DATASET ROWS>
▶

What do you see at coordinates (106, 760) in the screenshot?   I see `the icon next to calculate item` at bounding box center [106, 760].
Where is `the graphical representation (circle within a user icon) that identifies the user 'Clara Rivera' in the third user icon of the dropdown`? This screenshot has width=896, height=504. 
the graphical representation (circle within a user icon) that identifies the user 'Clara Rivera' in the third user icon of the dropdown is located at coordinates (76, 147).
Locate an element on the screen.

◀
▶

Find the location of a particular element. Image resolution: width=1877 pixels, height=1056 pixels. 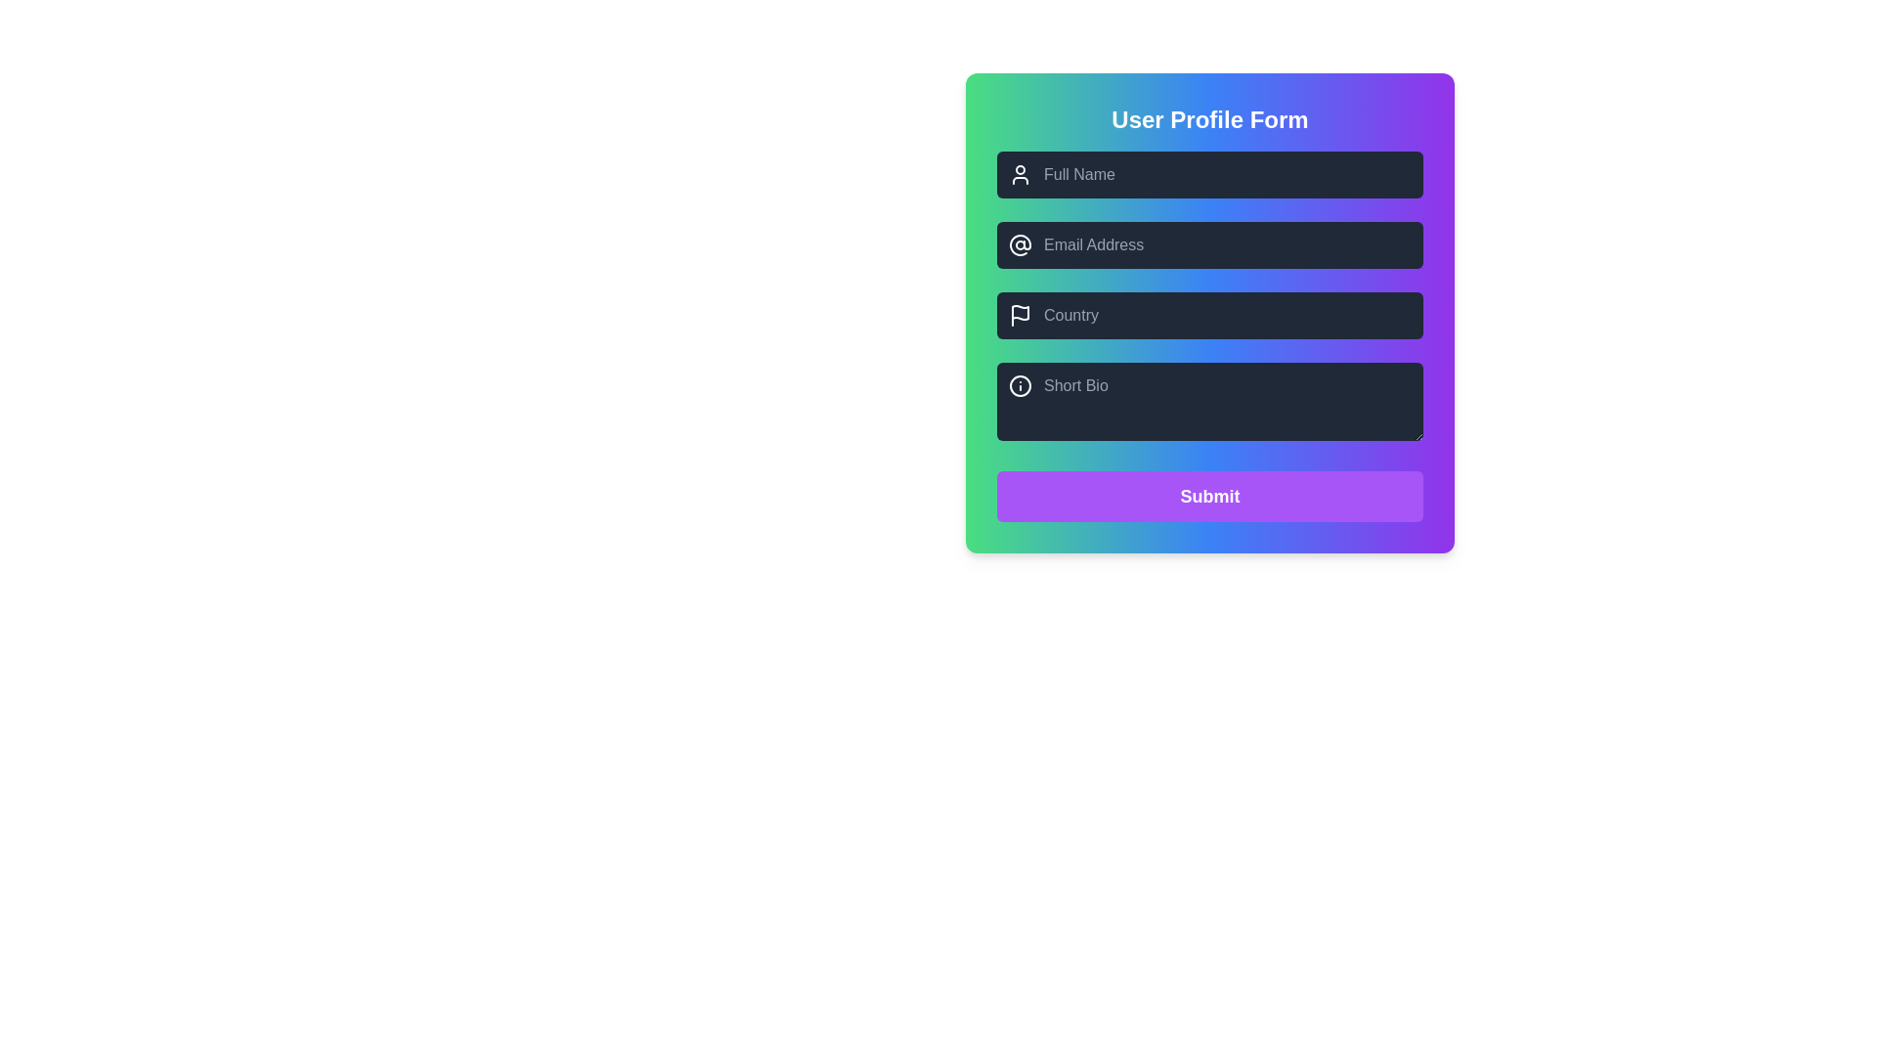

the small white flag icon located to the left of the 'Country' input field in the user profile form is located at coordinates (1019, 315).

◀

TASK GOAL> Please change "particular" to "specific" in the material, starting with the line that contains "Find the location" and going on through the line that contains "the small white", with nothing else altered. Give only those lines, without the pictures.

CORRECT ANSWER>
Find the location of a specific element. Image resolution: width=1877 pixels, height=1056 pixels. 

the small white flag icon located to the left of the 'Country' input field in the user profile form is located at coordinates (1019, 315).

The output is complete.